Survivalist Chronicles
You don't have to be marooned in the jungle in
order to be a survivor. In this day and age we're
all survivors just by getting to the end of another
day.

 

Adidas Track Jacket

Today I woke up feeling the butterflies fluttering around in my stomach. This was the day, the day of the big race. Pulling on my running shoes and my Adidas track jacket, I did a few stretches and jogged in place. It was still a few hours until the race, and I couldn't figure out what to do with myself. I nervously pulled at my clothing as I paced the room, absently noticing a loose thread in my Adidas track jacket, pulling at it pointlessly. I decided to get some breakfast.

... I spilled orange juice all over my Adidas track jacket ...

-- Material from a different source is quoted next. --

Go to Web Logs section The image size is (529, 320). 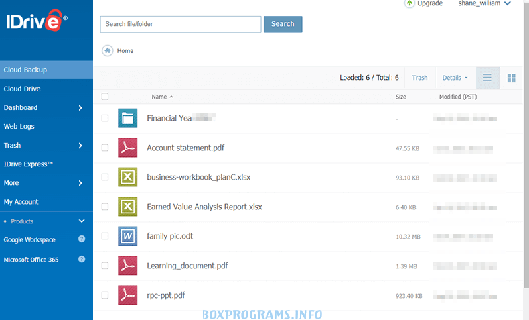pyautogui.click(x=19, y=126)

That was a disaster. Cooking was going great until, psyching myself out thinking about the race, I stumbled and poured the half cooked eggs all over the floor. Grumbling, I cleaned them up and started over, when I smelled smoke. The toast was burning. I mean, literally burning. I've never seen that before. A fire had singed the inside of the toaster oven. Finally, having cleaned up from the last of my numerous disasters, I sat down to eat breakfast, such as it was. Almost immediately, I spilled orange juice all over my Adidas track jacket. My lucky Adidas track jacket.

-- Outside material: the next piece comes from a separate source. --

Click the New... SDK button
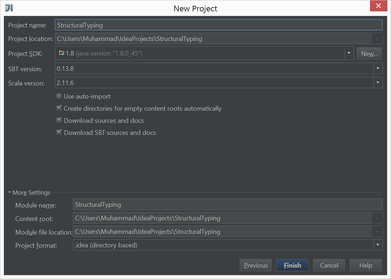391x279 pixels. pos(369,53)
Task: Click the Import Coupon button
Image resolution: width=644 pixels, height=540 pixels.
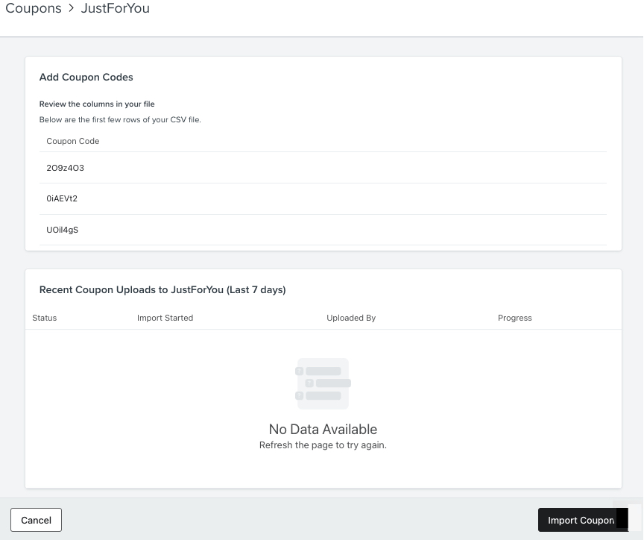Action: click(x=581, y=520)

... thinking about the day when I'd be a real runner like him ...

I had had that Adidas track jacket since I first started running three years ago. Back then, I was only in seventh grade, but I looked up to my older brother who was a runner in high school. He was practically the whole world to me. He gave me his old Adidas track jacket the first morning he took me on a run. He would take me out early, and we would go running together for a few blocks, before he dropped me home, him in his new school uniform, me in the old Adidas track jacket. I'd be exhausted when he'd drop me home to start his “real run”, but I'd carefully hang up warm up pants and Adidas track jacket thinking about the day when I'd be a real runner like him.

... Now, without the track jacket, it would just be me, my mind, and my body, against the other competitors ...

Now the Adidas jacket was ruined, and I would have to face the big race all alone. Somehow, this made me feel better in a strange way, as if some great burden had been lifted. No more nervously mumbling over superstitions – my good luck was gone. Now, without the track jacket, it would just be me, my mind, and my body, against the other competitors. Suddenly, I knew that everything would work out just fine.